WORK INSTRUCTIONS: The full set of records is to be reproduced verbatim.

EXCERPTED DATA:
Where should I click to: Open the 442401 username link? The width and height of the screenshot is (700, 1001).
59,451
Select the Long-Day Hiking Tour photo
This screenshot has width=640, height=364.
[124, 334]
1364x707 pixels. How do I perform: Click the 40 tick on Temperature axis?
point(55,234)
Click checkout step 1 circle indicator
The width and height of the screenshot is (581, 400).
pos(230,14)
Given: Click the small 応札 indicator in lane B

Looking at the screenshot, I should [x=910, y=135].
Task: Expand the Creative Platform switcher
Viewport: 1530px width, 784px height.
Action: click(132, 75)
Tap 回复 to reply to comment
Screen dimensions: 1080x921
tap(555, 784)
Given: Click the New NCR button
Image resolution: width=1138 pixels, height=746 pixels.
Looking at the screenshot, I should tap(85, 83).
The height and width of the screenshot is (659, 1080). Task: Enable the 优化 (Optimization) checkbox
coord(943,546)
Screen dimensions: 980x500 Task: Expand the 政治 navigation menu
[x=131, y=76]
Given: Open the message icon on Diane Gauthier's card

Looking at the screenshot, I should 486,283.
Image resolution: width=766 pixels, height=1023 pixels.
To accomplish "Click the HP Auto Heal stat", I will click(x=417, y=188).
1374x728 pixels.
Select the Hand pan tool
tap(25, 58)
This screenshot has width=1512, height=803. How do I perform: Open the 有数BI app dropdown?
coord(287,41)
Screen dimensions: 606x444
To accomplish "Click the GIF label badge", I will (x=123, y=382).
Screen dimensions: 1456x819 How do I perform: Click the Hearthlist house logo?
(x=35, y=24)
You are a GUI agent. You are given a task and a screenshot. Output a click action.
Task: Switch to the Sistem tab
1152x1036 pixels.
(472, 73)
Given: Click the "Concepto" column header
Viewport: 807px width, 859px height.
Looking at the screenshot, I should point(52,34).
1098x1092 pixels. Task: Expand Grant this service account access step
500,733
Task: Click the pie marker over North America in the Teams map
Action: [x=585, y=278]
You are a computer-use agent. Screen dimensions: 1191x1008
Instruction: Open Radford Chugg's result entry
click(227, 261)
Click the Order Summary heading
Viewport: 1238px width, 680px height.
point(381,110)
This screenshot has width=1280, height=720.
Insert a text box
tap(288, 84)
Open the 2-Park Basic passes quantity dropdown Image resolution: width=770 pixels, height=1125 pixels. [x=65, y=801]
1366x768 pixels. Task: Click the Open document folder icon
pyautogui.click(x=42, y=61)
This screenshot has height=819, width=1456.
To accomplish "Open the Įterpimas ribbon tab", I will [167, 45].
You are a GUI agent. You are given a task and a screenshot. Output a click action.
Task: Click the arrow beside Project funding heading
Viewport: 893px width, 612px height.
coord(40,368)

EXERCISE RESPONSE:
Where should I click to: Open the 442401 username link? The width and height of the screenshot is (700, 1001).
59,451
Select the Long-Day Hiking Tour photo
This screenshot has width=640, height=364.
[124, 334]
1364x707 pixels. How do I perform: Click the 40 tick on Temperature axis?
point(55,234)
Click checkout step 1 circle indicator
The width and height of the screenshot is (581, 400).
pos(230,14)
Given: Click the small 応札 indicator in lane B

Looking at the screenshot, I should [x=910, y=135].
Task: Expand the Creative Platform switcher
Viewport: 1530px width, 784px height.
Action: click(132, 75)
Tap 回复 to reply to comment
Screen dimensions: 1080x921
tap(555, 784)
Given: Click the New NCR button
Image resolution: width=1138 pixels, height=746 pixels.
Looking at the screenshot, I should tap(85, 83).
The height and width of the screenshot is (659, 1080). Task: Enable the 优化 (Optimization) checkbox
coord(943,546)
Screen dimensions: 980x500 Task: Expand the 政治 navigation menu
[x=131, y=76]
Given: Open the message icon on Diane Gauthier's card

Looking at the screenshot, I should 486,283.
Image resolution: width=766 pixels, height=1023 pixels.
To accomplish "Click the HP Auto Heal stat", I will click(x=417, y=188).
1374x728 pixels.
Select the Hand pan tool
tap(25, 58)
This screenshot has width=1512, height=803. How do I perform: Open the 有数BI app dropdown?
coord(287,41)
Screen dimensions: 606x444
To accomplish "Click the GIF label badge", I will (x=123, y=382).
Screen dimensions: 1456x819 How do I perform: Click the Hearthlist house logo?
(x=35, y=24)
You are a GUI agent. You are given a task and a screenshot. Output a click action.
Task: Switch to the Sistem tab
1152x1036 pixels.
(472, 73)
Given: Click the "Concepto" column header
Viewport: 807px width, 859px height.
Looking at the screenshot, I should point(52,34).
1098x1092 pixels. Task: Expand Grant this service account access step
500,733
Task: Click the pie marker over North America in the Teams map
Action: [x=585, y=278]
You are a computer-use agent. Screen dimensions: 1191x1008
Instruction: Open Radford Chugg's result entry
click(227, 261)
Click the Order Summary heading
Viewport: 1238px width, 680px height.
point(381,110)
This screenshot has width=1280, height=720.
Insert a text box
tap(288, 84)
Open the 2-Park Basic passes quantity dropdown Image resolution: width=770 pixels, height=1125 pixels. [x=65, y=801]
1366x768 pixels. Task: Click the Open document folder icon
pyautogui.click(x=42, y=61)
This screenshot has height=819, width=1456.
To accomplish "Open the Įterpimas ribbon tab", I will [167, 45].
You are a GUI agent. You are given a task and a screenshot. Output a click action.
Task: Click the arrow beside Project funding heading
Viewport: 893px width, 612px height.
coord(40,368)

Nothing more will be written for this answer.